Par une ordonnance du 18 décembre 2018, le juge des référés du tribunal, statuant dans une formation composée de trois magistrats, a rejeté le recours présenté par le département de l’Hérault sur le fondement de l’article L. 521-1 du code de justice administrative, tendant à la suspension de l’arrêté du 5 octobre 2018 par lequel le préfet de l’Hérault lui avait notifié le niveau maximal annuel de ses dépenses réelles de fonctionnement sur les trois exercices budgétaires de 2018 à 2020. Cet arrêté était intervenu en application du VI de l’article 29 de la loi du 22 janvier 2018 de programmation des finances publiques pour les années 2018 à 2020, à défaut de conclusion d’un contrat entre l’Etat et le département de l’Hérault, prévu pour l’ensemble des départements afin de consolider leur capacité d’autofinancement et d’organiser leur contribution à la réduction des dépenses publiques et du déficit public.
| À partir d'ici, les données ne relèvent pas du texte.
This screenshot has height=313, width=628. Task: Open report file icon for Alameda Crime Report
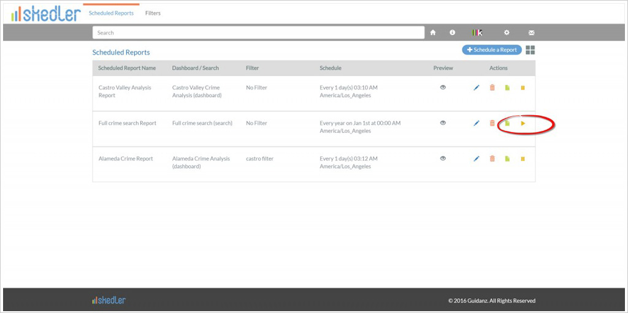507,159
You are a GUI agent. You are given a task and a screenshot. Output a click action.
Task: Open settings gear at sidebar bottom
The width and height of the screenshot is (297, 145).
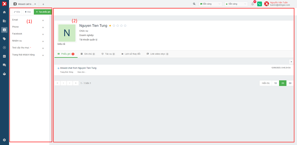pyautogui.click(x=4, y=140)
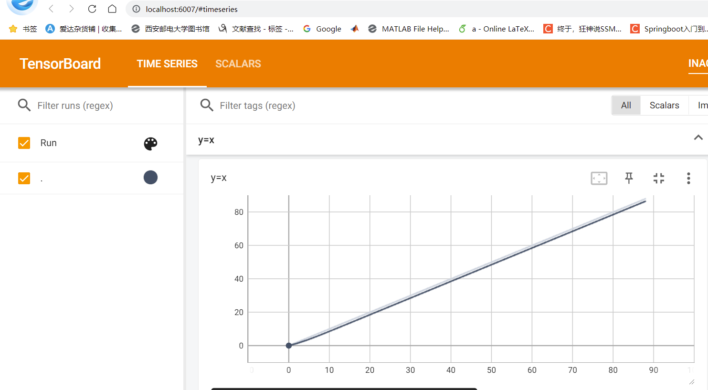Switch to the TIME SERIES tab
Screen dimensions: 708x390
click(167, 63)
Le département de l’Hérault se prévalait, notamment, de l’insuffisante motivation formelle de l’arrêté contesté, de ce qu’il se fonderait sur des données nationales erronées d’évolution de la population et des dépenses réelles de fonctionnement de l’ensemble des départements, de ce qu’il serait constitutif d’une sanction déguisée de l’absence de contractualisation avec l’Etat et de ce qu’il serait entaché d’une erreur manifeste d’appréciation dès lors que d’autres départements, dont la situation est comparable d’un point de vue démographique, se seraient vu fixer un taux d’évolution de leur niveau maximal annuel des dépenses réelles de fonctionnement plus élevé que le sien.

Le juge des référés a estimé que ces moyens ne paraissaient pas, en l’état de l’instruction, propres à créer un doute sérieux sur la légalité de l’arrêté du 5 octobre 2018. Dans ces conditions, il a rejeté la requête qui lui était soumise.